++++ Data for the task ++++
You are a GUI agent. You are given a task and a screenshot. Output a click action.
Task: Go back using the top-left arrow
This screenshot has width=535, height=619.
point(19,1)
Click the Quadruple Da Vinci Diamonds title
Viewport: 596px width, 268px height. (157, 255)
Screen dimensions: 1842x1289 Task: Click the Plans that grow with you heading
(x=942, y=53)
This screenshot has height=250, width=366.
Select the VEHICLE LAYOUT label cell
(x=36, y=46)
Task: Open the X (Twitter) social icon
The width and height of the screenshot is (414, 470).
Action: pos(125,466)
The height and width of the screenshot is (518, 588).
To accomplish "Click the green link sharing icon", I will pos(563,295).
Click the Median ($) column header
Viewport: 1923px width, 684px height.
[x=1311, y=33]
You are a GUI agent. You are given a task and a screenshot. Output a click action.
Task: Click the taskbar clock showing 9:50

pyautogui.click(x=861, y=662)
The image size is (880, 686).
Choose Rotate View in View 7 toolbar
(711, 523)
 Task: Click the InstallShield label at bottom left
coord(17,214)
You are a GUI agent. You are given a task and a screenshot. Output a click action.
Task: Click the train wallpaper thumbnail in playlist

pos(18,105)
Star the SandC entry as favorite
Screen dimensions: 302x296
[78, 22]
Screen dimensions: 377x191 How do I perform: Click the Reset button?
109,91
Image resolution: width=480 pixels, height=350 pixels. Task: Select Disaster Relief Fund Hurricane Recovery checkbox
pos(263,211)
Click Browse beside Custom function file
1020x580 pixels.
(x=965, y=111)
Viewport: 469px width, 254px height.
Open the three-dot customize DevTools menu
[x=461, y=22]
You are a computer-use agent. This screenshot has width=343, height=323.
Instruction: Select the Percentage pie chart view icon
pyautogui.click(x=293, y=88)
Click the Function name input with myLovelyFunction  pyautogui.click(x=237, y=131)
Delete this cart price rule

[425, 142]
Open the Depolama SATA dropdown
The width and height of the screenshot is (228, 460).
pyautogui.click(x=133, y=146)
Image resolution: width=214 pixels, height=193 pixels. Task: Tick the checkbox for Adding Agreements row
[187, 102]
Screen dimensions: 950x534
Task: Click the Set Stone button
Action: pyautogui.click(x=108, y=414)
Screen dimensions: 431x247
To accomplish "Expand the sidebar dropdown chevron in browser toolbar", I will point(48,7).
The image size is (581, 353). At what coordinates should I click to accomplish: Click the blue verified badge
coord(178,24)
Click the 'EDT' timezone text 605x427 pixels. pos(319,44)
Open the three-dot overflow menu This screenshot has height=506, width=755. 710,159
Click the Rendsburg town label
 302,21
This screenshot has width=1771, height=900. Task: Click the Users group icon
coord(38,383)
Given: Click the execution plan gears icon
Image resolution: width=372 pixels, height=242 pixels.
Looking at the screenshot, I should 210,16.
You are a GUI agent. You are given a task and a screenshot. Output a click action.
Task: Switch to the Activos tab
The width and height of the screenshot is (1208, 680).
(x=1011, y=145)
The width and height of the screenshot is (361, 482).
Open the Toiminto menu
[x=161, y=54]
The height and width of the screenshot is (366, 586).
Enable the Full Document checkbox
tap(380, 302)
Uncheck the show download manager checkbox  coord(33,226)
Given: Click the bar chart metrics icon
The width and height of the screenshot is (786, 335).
++++
Prompt =
The line containing "Enable the Full Document checkbox" and all lines after it, through the end of the entries above, are to be returned exactly and alone.

Solution to this problem =
Enable the Full Document checkbox
tap(380, 302)
Uncheck the show download manager checkbox  coord(33,226)
Given: Click the bar chart metrics icon
The width and height of the screenshot is (786, 335).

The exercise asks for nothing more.